OK, maybe I did sleep a couple of hours, but not all at once.
My wife Brenda--Duck, to her friends--and I were expecting our first child. The due date was supposed to have been July 14th, but that one came and went. I was working second shift at the old W. R. Grace fertilizer plant on Grant Line Road in New Albany, and living in a townhouse apartment in Clarksville, on Greentree Boulevard, just across from where the O'Reilly's Auto Parts store now stands. The site where the Grace plant stood then is part of the Wal-Mart, across from the National Guard armory.

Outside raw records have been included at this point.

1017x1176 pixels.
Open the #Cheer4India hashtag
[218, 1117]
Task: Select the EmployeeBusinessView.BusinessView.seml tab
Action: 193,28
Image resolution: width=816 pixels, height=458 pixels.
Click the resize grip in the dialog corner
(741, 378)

I had worked second shift, and just got home. I looked around, and Duck was nowhere to be found downstairs. So I went upstairs, and saw the light on in the bedroom and also in the bathroom, with the bathroom door shut. There was a notebook next to the bed, and when I walked over and saw what was on it, I calmly turned around, went downstairs, and walked back out to our car. The notebook had times written down on it, and the times were 8 to 10 minutes apart. So, realizing it was gonna be a long night, I got back in the car, and drove to the nearby Convenient Food Mart. I bought a frozen pizza, brought it back to the apartment, preheated the oven and baked it...and then ate it. All of it. Long nights following a long shift at work require a lot of fuel, y'know.
Then I went back upstairs. Between trips to the bathroom, Duck had managed to write a few more times on the notebook. So I then made the mistake of asking her why she was spending so much time in the bathroom. She explained to me that one of her friends had told her that she could speed up her labor if she took an enema. So while I was at work, she gave herself an enema--a difficult task for a pregnant woman--by lying on the stairs. [I didn't ask for details...so I can only guess.] But when she decided that the enema wasn't working fast enough to suit her, she gave herself another enema. The second one worked...with a vengeance, apparently.

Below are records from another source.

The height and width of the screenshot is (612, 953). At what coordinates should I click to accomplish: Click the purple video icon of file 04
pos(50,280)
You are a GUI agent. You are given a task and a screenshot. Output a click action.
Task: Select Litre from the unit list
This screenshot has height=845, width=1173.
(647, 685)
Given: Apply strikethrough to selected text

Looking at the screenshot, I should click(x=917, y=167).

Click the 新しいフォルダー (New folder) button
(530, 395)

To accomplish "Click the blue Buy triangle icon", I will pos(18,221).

So finally she was able to stay out of the bathroom for minutes at a time. The pains were getting closer, so she called her OB doctor. [Turned out that HER doctor had decided to go on vacation that week, so his partner was on call.] At around 1 am the pains were close enough that we headed to the hospital, after getting ahold of the OB's partner. Due to my insurance, we had to go to Floyd Memorial Hospital...and in 1980, what we now call the "old section" of Floyd was ALL there was of Floyd.
Once we got to the 4th floor, I spent a lot of time in the waiting room. And of course, the first thing they did to Duck when she got to the hospital was to give her yet another enema. The nursing staff would only allow one person in the labor room with her at a time, so I split my time there with her sister Donna.
Friends, if you have never been involved with a woman going through labor, you have missed a huge slice of life. Sometime during the night, during one particularly rough labor pain, I was called things that no human being should ever be called. I was told that, if this is what having sex leads to, my sex life was over right here and now. And I was told things that I can't recall simply because I'd been up since early the previous morning.
Off and on, I was able to doze in the waiting room . The TV shows at 4 am on the cable channels in 1980 were bizarre...or at least that's how I remember them. I saw one religious show, where the man on the screen was explaining some prophecy, while wearing sunglasses. Then he removed the sunglasses...to reveal another pair of sunglasses under those. And a few minutes later, he removed THAT pair of sunglasses, and he had another pair under the second one. I'm pretty sure I didn't imagine that, but then sleep deprivation between "good old-fashioned cussin's" makes the mind wonder if it saw and heard what I thought I saw and heard.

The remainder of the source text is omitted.